The social conservatives have taken back the PC party. Now they’re coming for Ontario

If PC leader Doug Ford becomes premier, many of the gains made on LGBT rights will be under threat


As Doug Ford took the podium to accept the leadership of the Progressive Conservative Party of Ontario, one of his ostensible rivals, Tanya Granic Allen, stood behind him beaming. Despite the fact that she came in last place, Granic Allen was right to feel delighted.

Just a few months ago, the social conservatives that she represents were watching from the sidelines as Patrick Brown trampled over everything they believed in. Now they’re standing at the threshold of power.

For all the loyalty of Ford Nation, the premier-in-waiting couldn’t have won the nomination without the voters that Granic Allen mobilized, who overwhelmingly chose Ford as their second choice.

In other words, he owes them one.

Throughout his campaign, Ford hit hard on social conservative talking points.

He promised to entirely scrap the sex-education curriculum, one of the only policy issues he was clear on, falsely claiming that teachers are indoctrinating children with this “ideology” about “six different genders and all the nonsense.”

He wants to require parental permission for minors who want to get an abortion, a frightening proposal that could see children being forced to give birth if their parents disapprove. Nevermind that it’s certainly unconstitutional.

Charles McVety, Ontario’s high priest of homophobia, was an enthusiastic Ford-backer from the very beginning. McVety believes that updates to sex education are an attempt by LGBT people to prey on children.

“Unfortunately they have an insatiable appetite for sex, especially with young people,” he said on his TV show in 2010. “And there’re [sic] not enough of them, so they want to proselytize your children and mine, our grandchildren and turn them into homosexuals.”

Ford also went out of his way to get the endorsement of Paul Melnichuk, an evangelical pastor who was recently acquitted of sexually assaulting two women in his congregation.

In the 1980s, Melnichuk was taped during a sermon going on a vicious anti-Semitic rant, which he later apologized for.

“I would never pray for a Jew; I think they’re the most miserable people in the whole world,” he said. “The old crooked Jew, as soon as he sees you he’s wondering how much money he can make on you, and how he can gyp you.”

 

These are the people who helped Ford get the leadership. They will be breathing down his neck to ensure that unlike Brown, Ford remembers who got him this close to the premiership.

And make no mistake — Ford is the favourite to win the next election.

Perhaps Kathleen Wynne and Andrea Horwath will be able to remind voters of the chaotic mess Toronto endured during the Ford years. And while homophobic dog-whistling has proven once again to be an effective political strategy amongst the Progressive Conservative base, most Ontarians are wary of culture wars.

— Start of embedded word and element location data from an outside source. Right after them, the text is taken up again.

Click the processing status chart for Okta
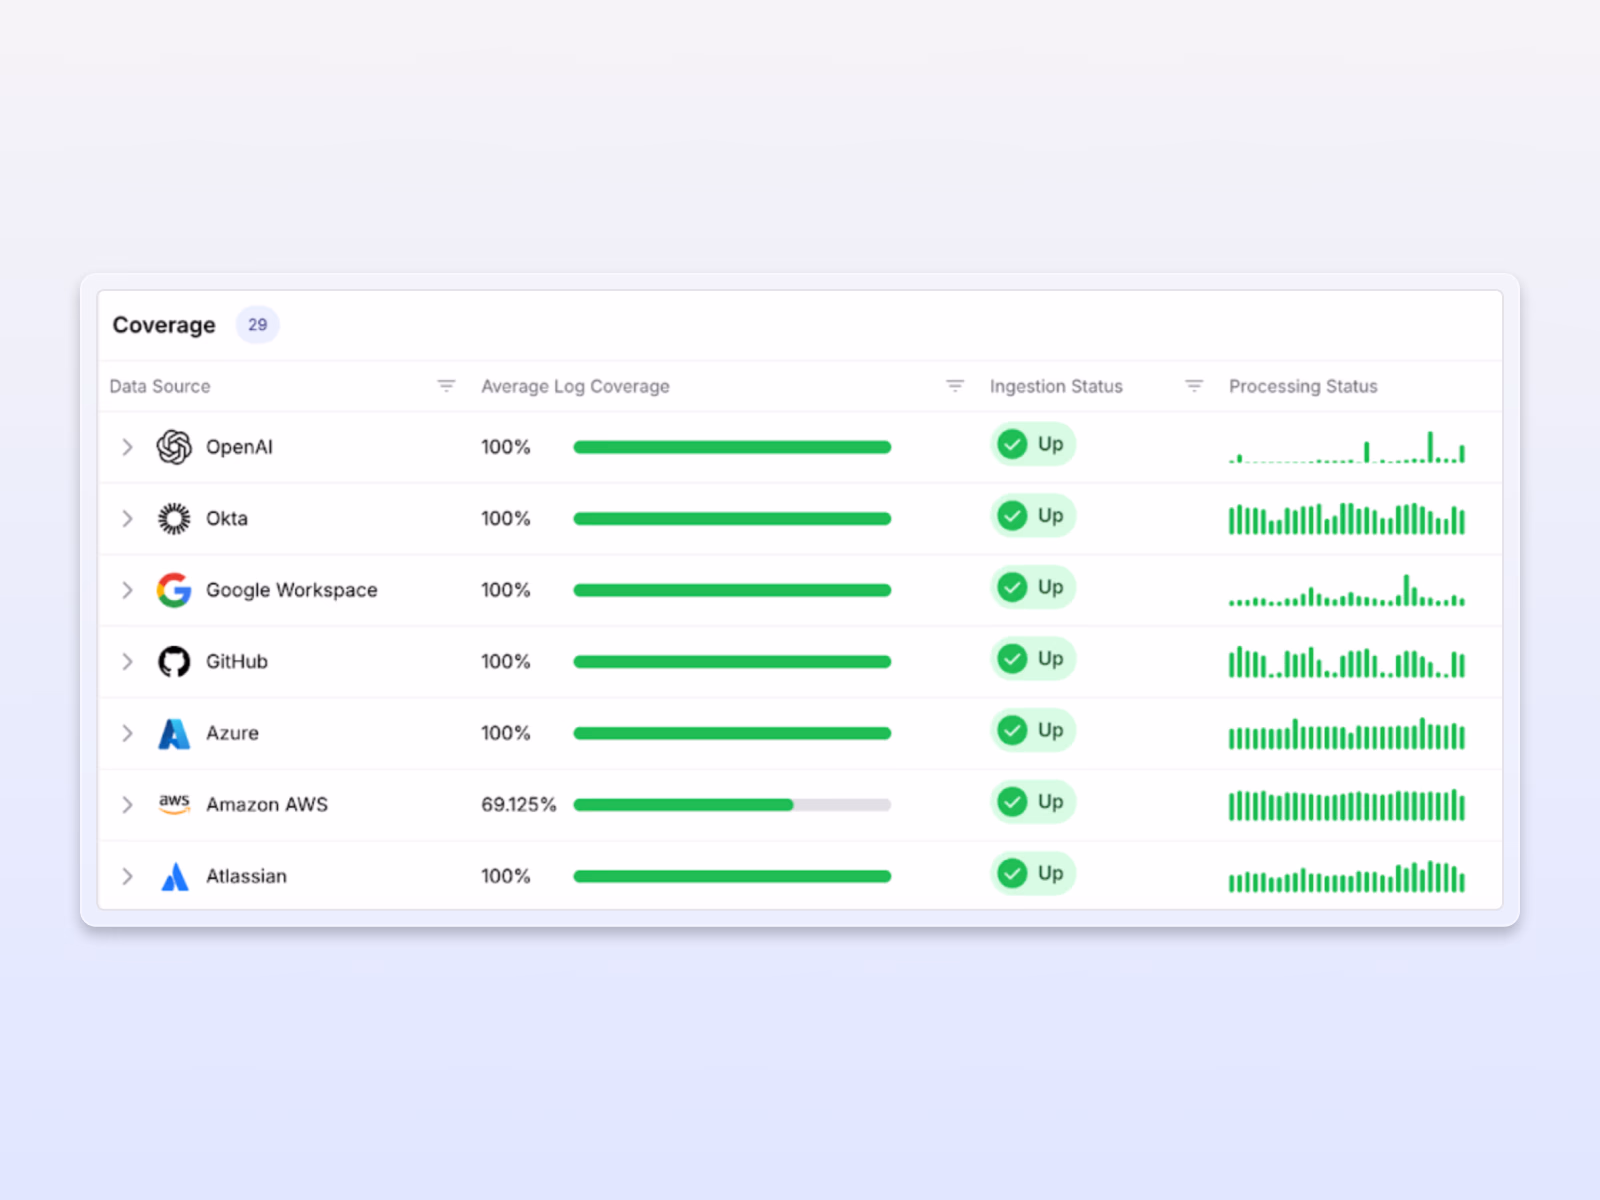 tap(1345, 518)
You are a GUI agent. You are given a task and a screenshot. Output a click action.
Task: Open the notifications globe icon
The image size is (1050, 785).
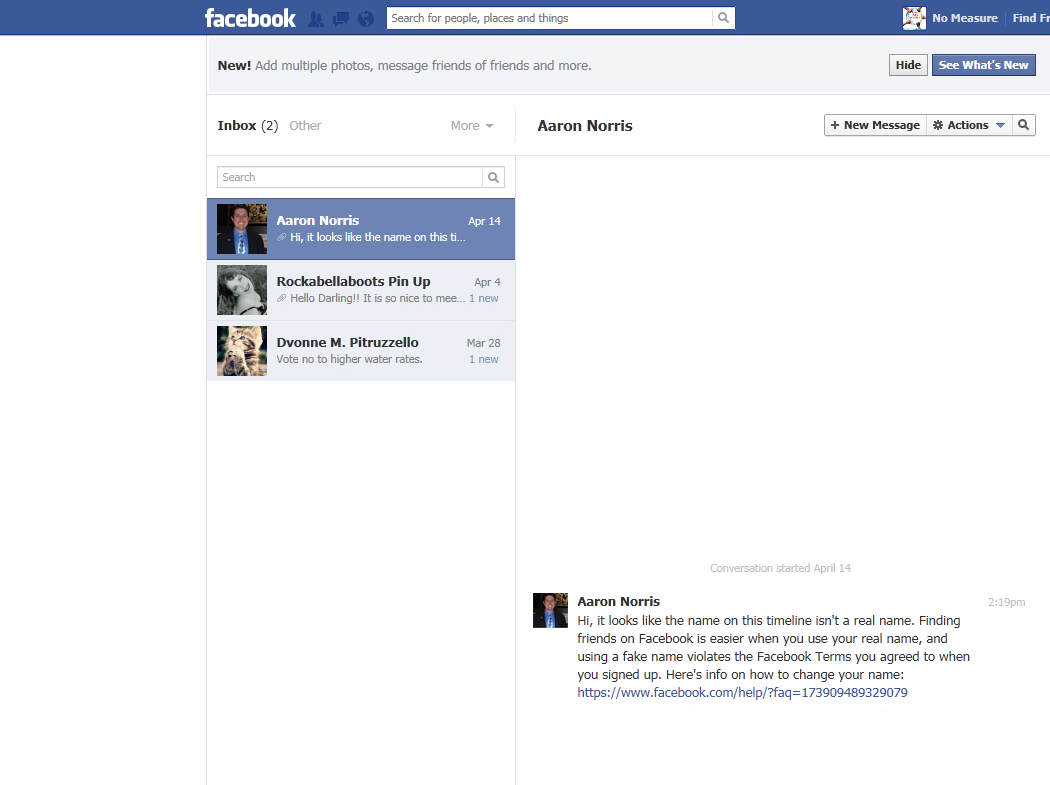(365, 18)
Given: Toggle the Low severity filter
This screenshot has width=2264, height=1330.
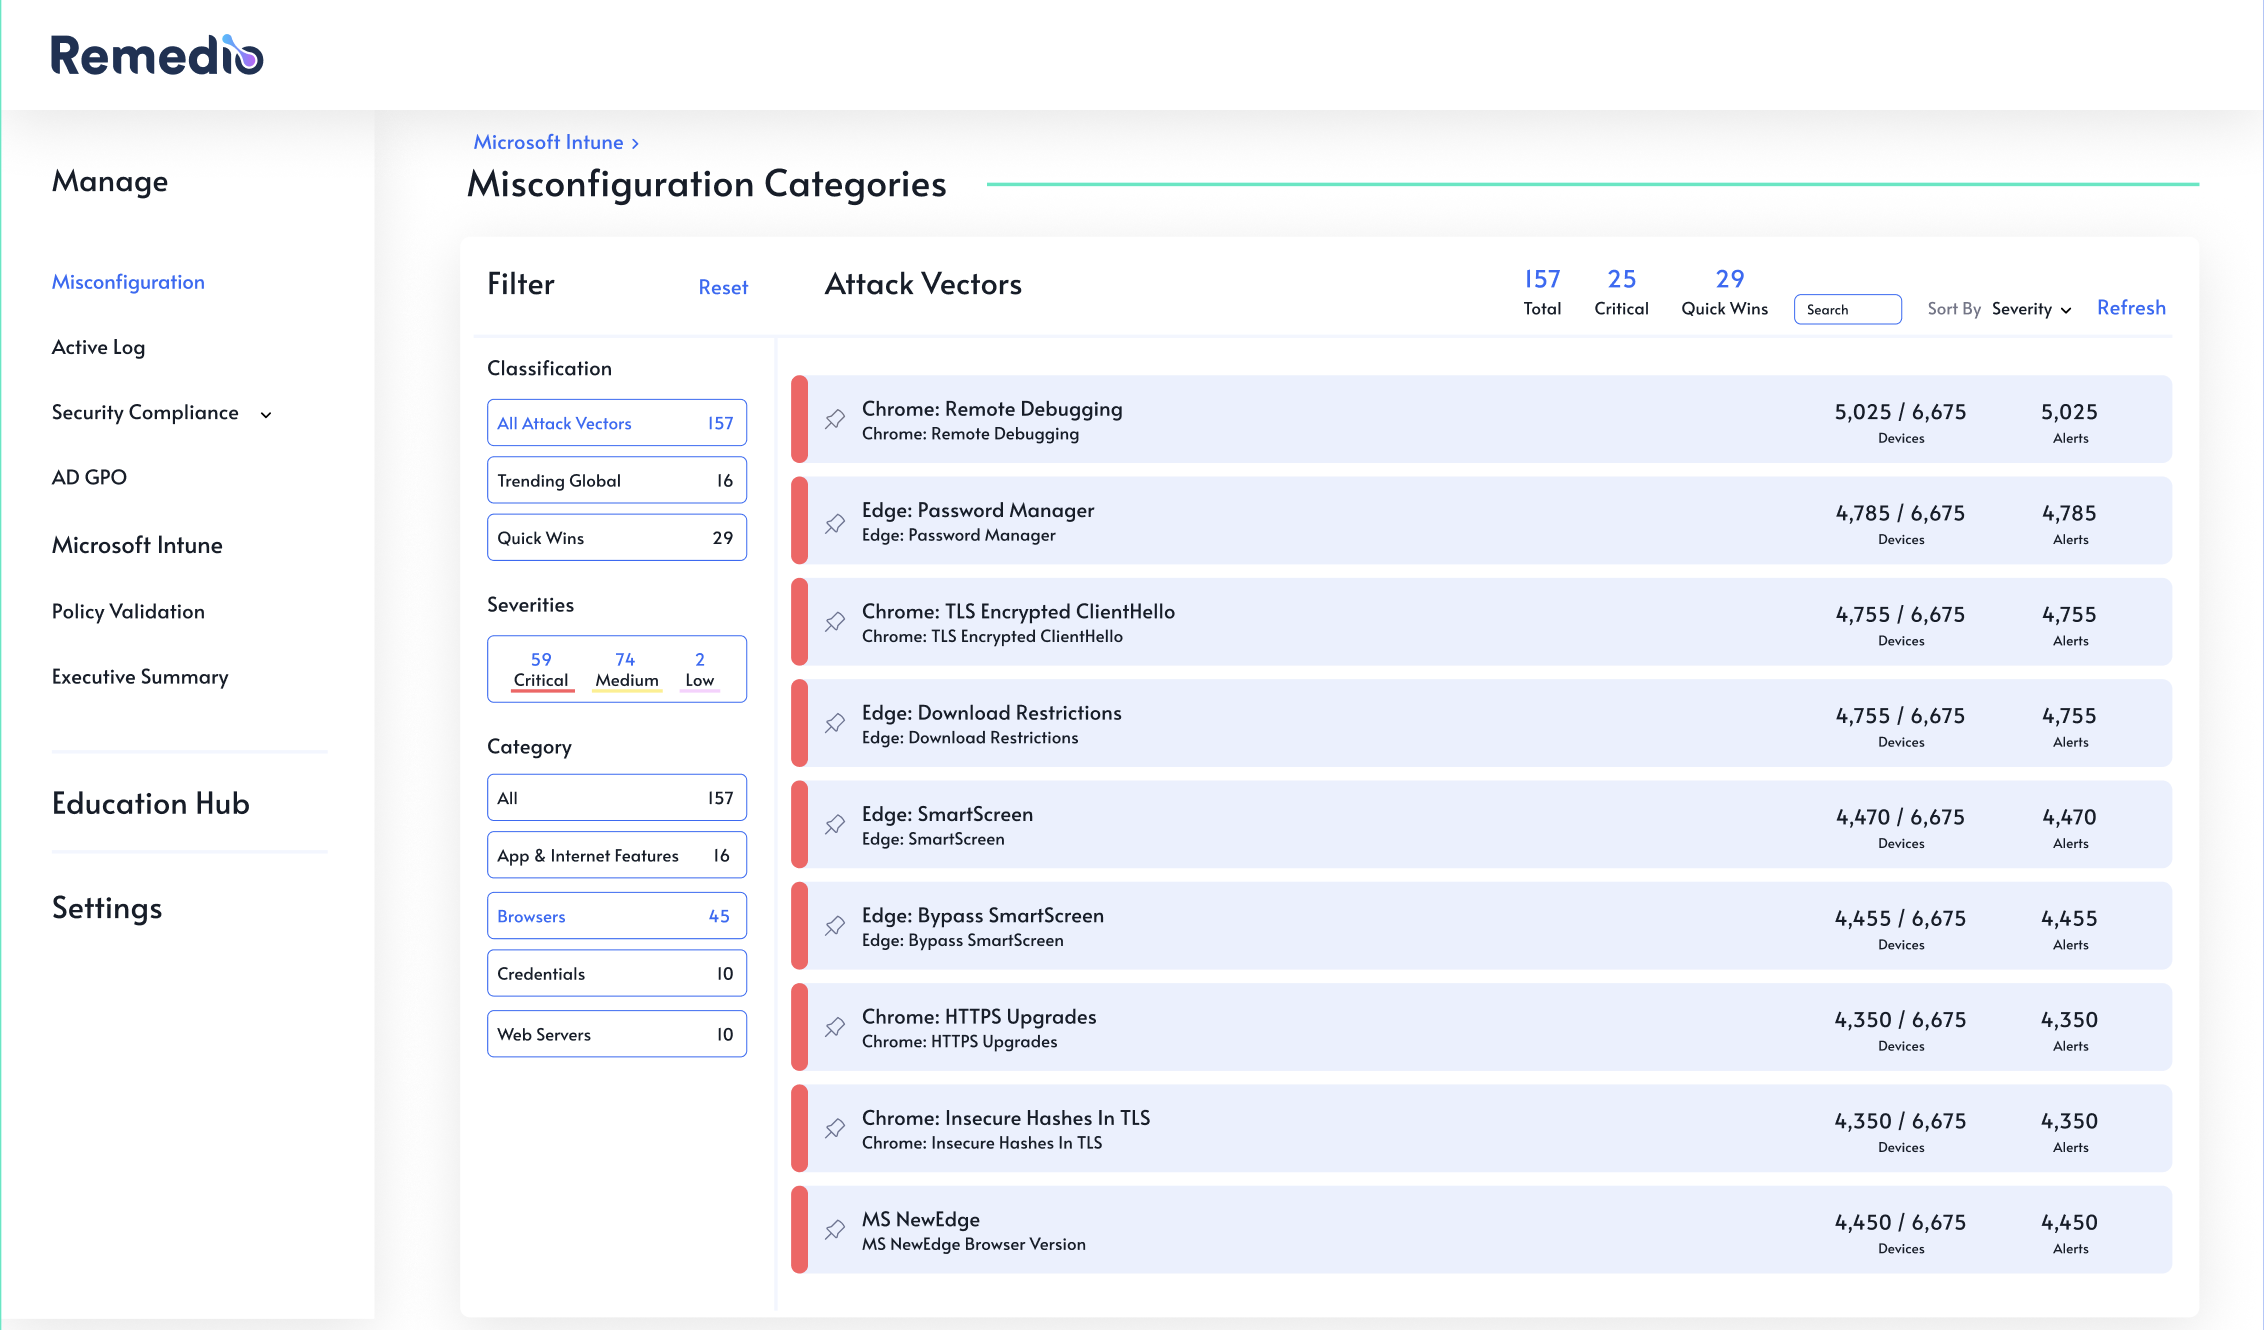Looking at the screenshot, I should point(699,669).
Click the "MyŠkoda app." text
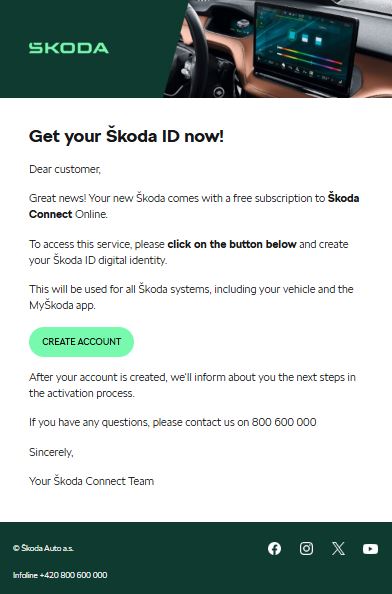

But polls show that most Ontarians want change. And Ford, despite, or perhaps because of, his bullying, fact-light, gaffe-ridden political style, would certainly be a change from Wynne’s detached technocracy.

If Ford does come out on top, many of the gains made on LGBT rights, including sex education, parental rights, partial HIV decriminalization, will be under threat.

The bigots have good reason to smile.